The German government is phasing out its use of Apple’s (NASDAQ:AAPL) iPhones as part of a new secure communications initiative, reports RT. The program is being implemented in response to reports that the NSA may have been intercepting Chancellor Angela Merkel’s communications since 2002.
According to the Russia-based news site, both of Germany’s two main political parties have recently agreed on new guidelines that are designed to prevent government officials’ communications from being monitored. Germany’s BSI, or Bonn Federal Office for Information Security, has been tasked with the responsibility of approving software that will be used to protect phones used for government communications.
German government officials will be forbidden to use iPhones under the new security guidelines, because the unnamed encryption software is incompatible with Apple’s devices. “Our conversations and communication structure have to be safer,” stated a German government report in response to the NSA spying allegations.
The extent of the U.S. government’s spying on Germany was first revealed in leaked information provided by former NSA contractor Edward Snowden. According to a report from Germany’s Der Spiegel via RT, Merkel’s phone was marked as “GE Chancellor Merkel” on a list used by the NSA’s Special Collection Service.
Beside the spying on Merkel’s communications, the leaks also revealed that the U.S. government was intercepting millions of phone calls and electronic communications throughout Europe. At a parliamentary meeting, Merkel noted that America’s spying program had put the two countries’ relationship “to the test.”
Although iPhones will no longer be used for official German government communications, it is unknown how many of Apple’s devices were previously being used by the government before the ban. It is also unknown if Apple played any role in the NSA’s spying program in Germany.

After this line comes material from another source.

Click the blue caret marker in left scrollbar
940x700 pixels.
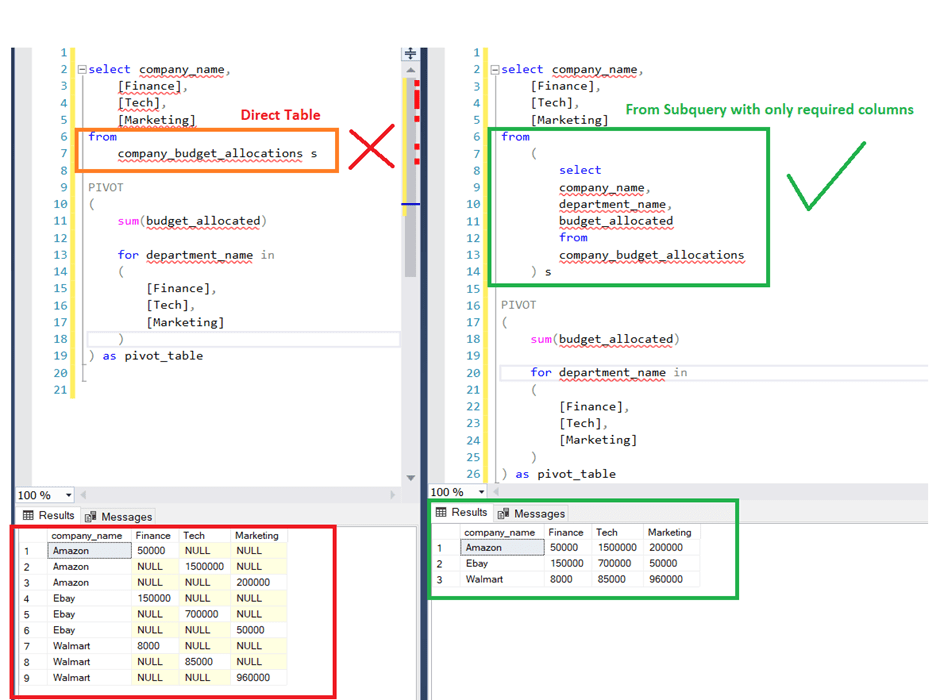(410, 203)
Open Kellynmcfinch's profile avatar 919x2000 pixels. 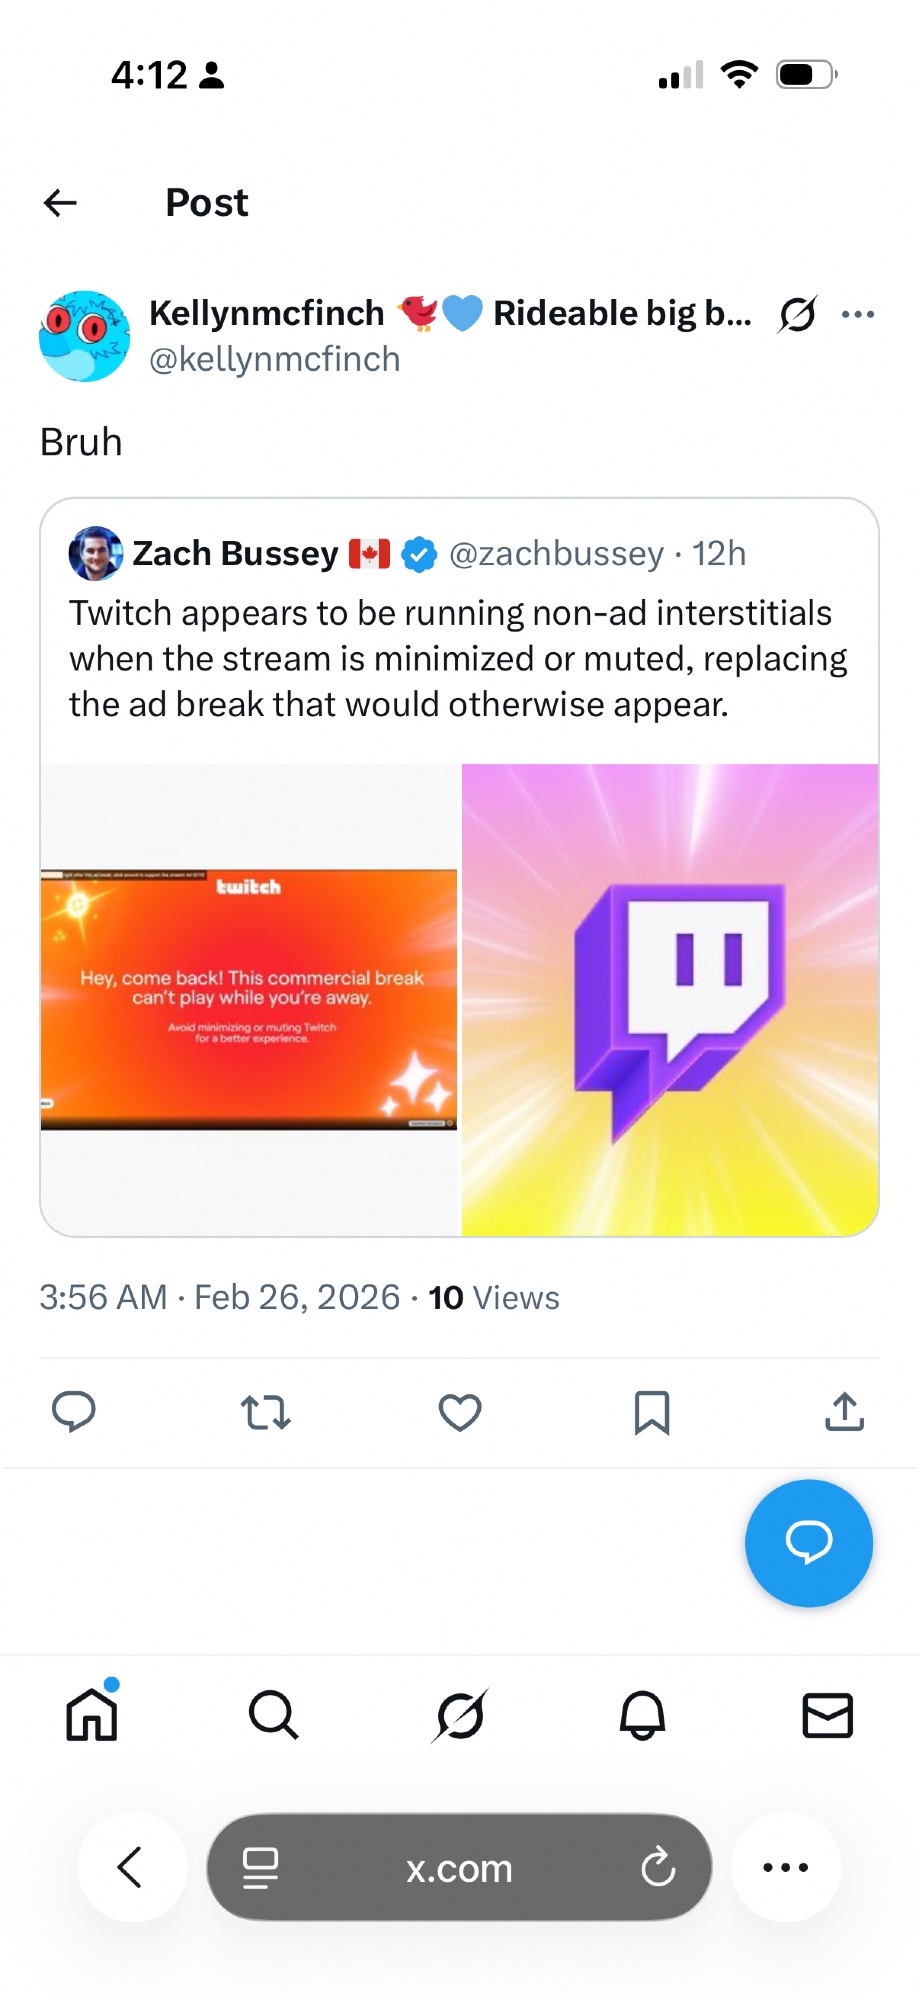coord(84,336)
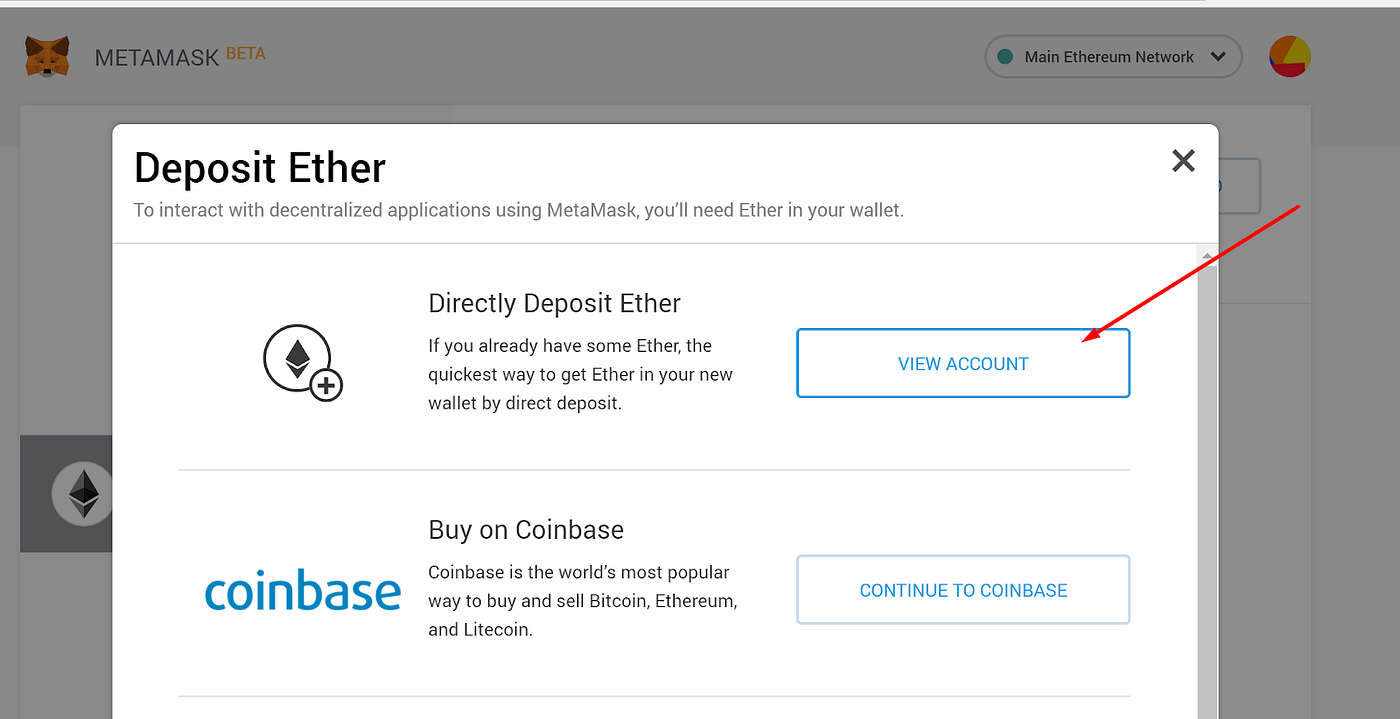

Apple recently followed the lead of several other tech companies and released its own transparency report regarding requests for information “about individual users or devices” that the company has received from the government. However, Apple noted that, “At the time of this report, the U.S. government does not allow Apple to disclose, except in broad ranges, the number of national security orders, the number of accounts affected by the orders, or whether content, such as emails, was disclosed.”